Page text ::
/---

The surface expression of CD62L on monocytes treated with ATA-positive serum was increased in comparison to monocytes treated with HC serum, suggesting a causal relationship between SSc serum components (Figure 3c). The expression of CD62L is associated with an inflammatory microenvironment [40] and can be induced by cytokines such as interferon-gamma [41]. Moreover, ATA can induce a proinflammatory and proadhesive phenotype in fibroblasts by recognizing antigens on the fibroblast surface [42]. Further experiments are needed to confirm whether the observed effect depends on ATA, on other serum components of ATA-positive sera, or whether it also occurs with SSc serum containing other antibodies.

Monocyte-like THP-1 cell lines that do not express CD62L under basal conditions exhibit a more invasive phenotype when CD62L is present [43,44]. In bleomycin-induced fibrosis, a commonly used mouse model of SSc, deficiency of CD62L and/or ICAM-1 has been shown to suppress fibrosis in the skin and lungs and to reduce the number of macrophages in affected tissues among other leukocyte perturbances [45]. However, in the tight-skin mouse model of SSc, which lacks the typical inflammatory and vasculopathy features of SSc, CD62L deficiency did not inhibit the development of skin sclerosis [46]. Summarizing the findings, CD62L might be a good therapeutic target in the treatment of SSc.

\---

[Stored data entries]
/---

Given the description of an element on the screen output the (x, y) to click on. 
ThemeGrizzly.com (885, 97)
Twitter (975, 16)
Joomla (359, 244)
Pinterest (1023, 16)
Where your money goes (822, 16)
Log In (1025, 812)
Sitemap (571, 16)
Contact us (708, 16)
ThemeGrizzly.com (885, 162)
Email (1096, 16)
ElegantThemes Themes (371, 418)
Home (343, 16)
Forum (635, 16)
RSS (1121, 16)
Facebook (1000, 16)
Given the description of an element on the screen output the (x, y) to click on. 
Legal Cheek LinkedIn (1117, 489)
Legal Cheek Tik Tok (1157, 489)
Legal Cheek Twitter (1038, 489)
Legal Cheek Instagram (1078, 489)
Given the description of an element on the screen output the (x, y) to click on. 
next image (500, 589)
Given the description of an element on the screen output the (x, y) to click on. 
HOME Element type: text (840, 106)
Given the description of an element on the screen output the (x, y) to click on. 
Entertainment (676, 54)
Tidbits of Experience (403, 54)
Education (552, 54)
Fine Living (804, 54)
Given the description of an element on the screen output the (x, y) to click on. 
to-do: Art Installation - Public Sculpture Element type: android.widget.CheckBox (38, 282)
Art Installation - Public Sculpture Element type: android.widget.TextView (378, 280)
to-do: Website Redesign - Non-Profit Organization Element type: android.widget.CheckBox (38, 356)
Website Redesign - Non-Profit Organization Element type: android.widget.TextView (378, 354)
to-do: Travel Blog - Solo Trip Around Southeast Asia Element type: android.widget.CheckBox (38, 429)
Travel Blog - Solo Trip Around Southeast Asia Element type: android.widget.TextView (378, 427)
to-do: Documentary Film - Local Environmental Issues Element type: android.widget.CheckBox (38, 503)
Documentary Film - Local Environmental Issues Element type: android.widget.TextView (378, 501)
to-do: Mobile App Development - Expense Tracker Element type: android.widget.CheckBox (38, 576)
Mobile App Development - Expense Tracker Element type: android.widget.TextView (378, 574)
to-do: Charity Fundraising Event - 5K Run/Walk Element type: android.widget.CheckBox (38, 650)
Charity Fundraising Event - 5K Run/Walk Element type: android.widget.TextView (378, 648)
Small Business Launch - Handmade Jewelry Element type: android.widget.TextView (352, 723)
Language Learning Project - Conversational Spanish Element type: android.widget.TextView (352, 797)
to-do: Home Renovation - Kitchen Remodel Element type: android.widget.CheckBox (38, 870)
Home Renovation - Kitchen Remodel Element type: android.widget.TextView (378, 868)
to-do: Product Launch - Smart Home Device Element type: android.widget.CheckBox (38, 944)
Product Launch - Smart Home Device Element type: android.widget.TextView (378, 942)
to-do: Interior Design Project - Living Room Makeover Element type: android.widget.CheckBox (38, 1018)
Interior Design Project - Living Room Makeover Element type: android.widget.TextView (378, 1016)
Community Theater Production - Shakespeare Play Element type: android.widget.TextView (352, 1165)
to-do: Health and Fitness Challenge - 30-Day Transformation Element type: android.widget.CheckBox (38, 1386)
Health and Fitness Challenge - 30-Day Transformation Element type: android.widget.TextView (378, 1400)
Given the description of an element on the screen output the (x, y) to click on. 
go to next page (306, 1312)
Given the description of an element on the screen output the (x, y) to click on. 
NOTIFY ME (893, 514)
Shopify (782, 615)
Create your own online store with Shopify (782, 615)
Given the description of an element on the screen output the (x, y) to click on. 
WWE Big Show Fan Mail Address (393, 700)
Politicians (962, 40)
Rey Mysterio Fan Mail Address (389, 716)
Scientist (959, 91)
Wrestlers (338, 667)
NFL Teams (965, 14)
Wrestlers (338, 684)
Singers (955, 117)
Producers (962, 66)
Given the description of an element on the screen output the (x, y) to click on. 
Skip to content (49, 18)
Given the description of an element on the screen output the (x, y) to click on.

\---

Reproduce the passage on CD62L above word for word, starting with "The surface expression" and going on through "containing other antibodies.".

The surface expression of CD62L on monocytes treated with ATA-positive serum was increased in comparison to monocytes treated with HC serum, suggesting a causal relationship between SSc serum components (Figure 3c). The expression of CD62L is associated with an inflammatory microenvironment [40] and can be induced by cytokines such as interferon-gamma [41]. Moreover, ATA can induce a proinflammatory and proadhesive phenotype in fibroblasts by recognizing antigens on the fibroblast surface [42]. Further experiments are needed to confirm whether the observed effect depends on ATA, on other serum components of ATA-positive sera, or whether it also occurs with SSc serum containing other antibodies.